▶ [Problem to work on]
Copy the lines exactly, beginning with the line containing "The height and" and continuing through the last line of the records. Leave the pictures out of your copy.

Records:
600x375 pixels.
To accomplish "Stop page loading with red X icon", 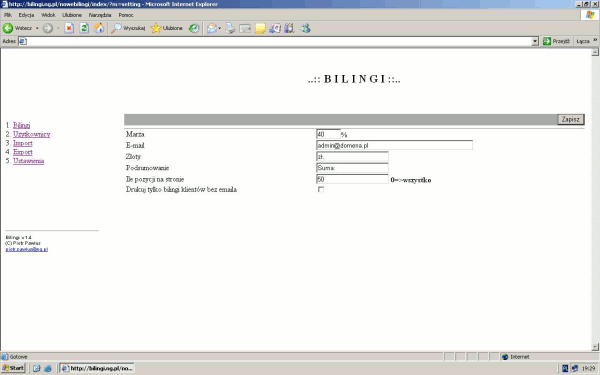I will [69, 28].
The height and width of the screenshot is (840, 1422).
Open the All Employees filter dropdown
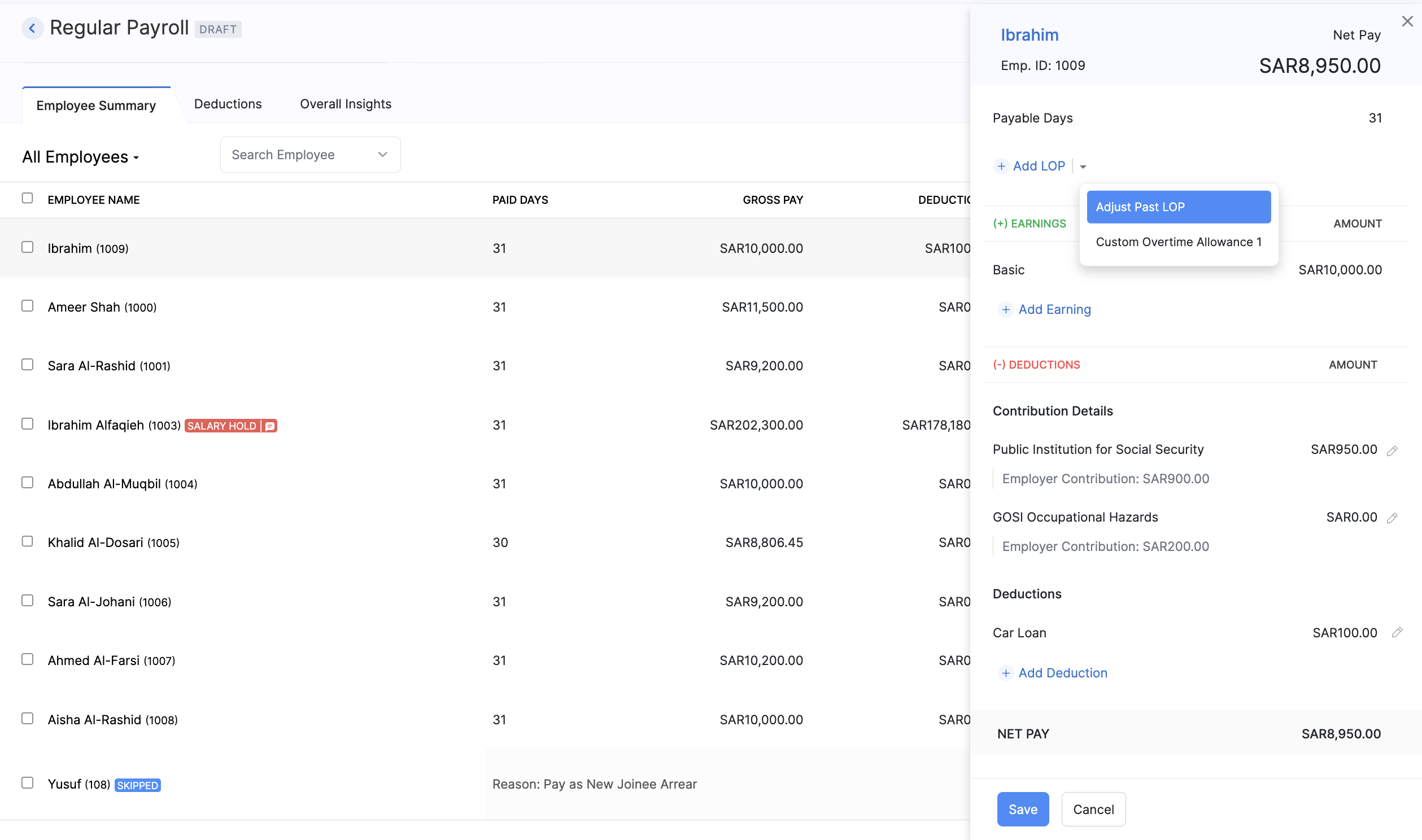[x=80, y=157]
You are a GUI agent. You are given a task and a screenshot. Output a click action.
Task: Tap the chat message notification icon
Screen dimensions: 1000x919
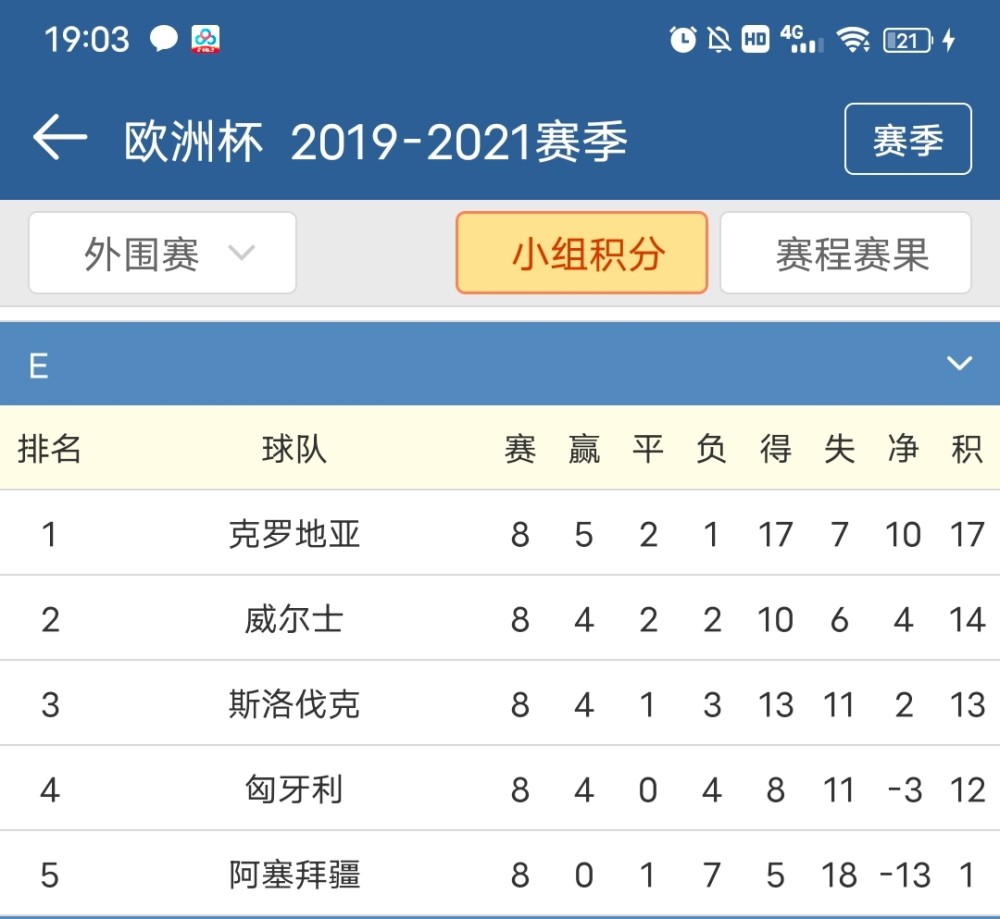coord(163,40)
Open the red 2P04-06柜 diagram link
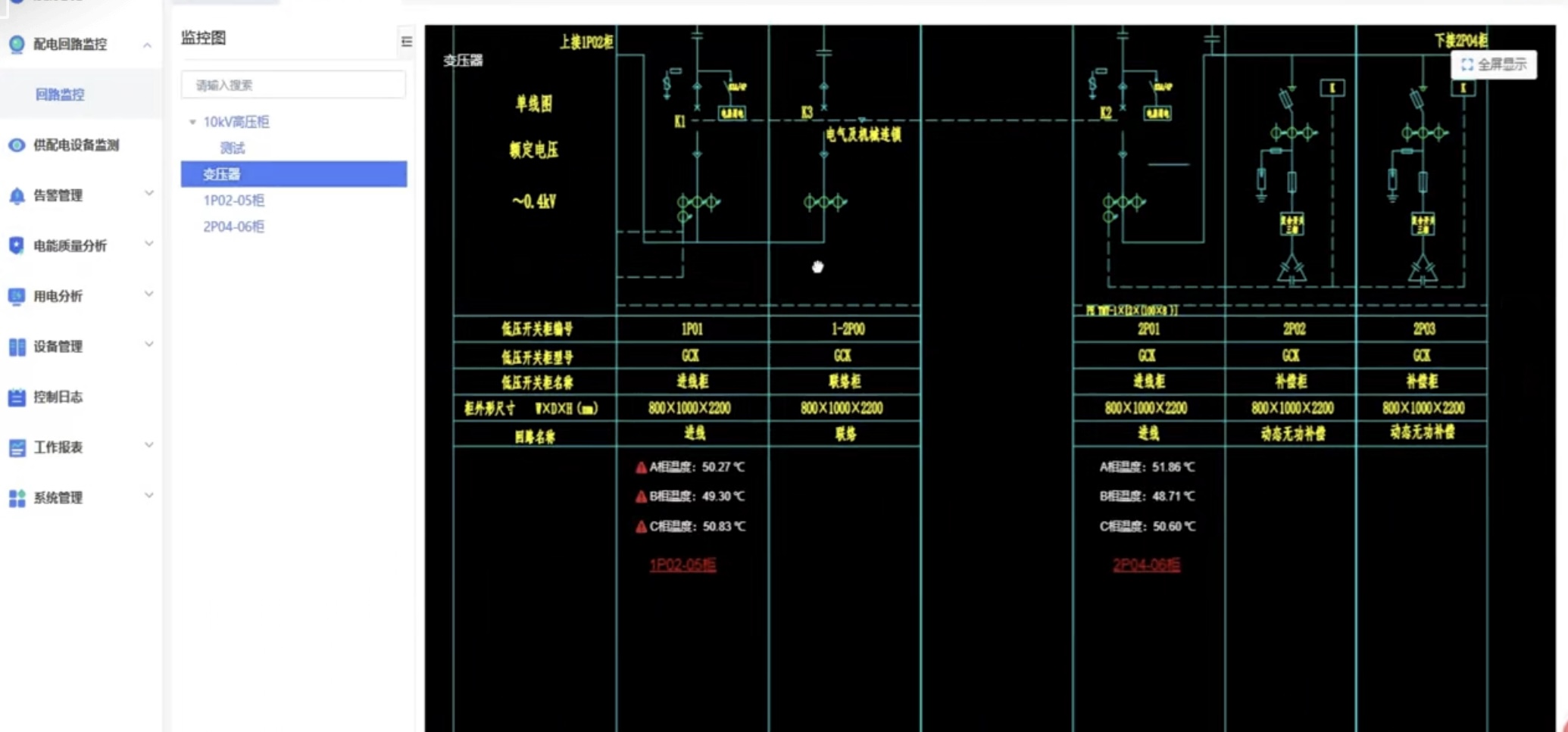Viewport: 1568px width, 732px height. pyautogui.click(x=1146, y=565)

▶ [Worked answer]
The height and width of the screenshot is (840, 1422).
Open the All Employees filter dropdown
[x=80, y=157]
You are a GUI agent. You are given a task and a screenshot. Output a click action.
Task: Tap the chat message notification icon
Screen dimensions: 1000x919
coord(163,40)
Open the red 2P04-06柜 diagram link
Viewport: 1568px width, 732px height. pyautogui.click(x=1146, y=565)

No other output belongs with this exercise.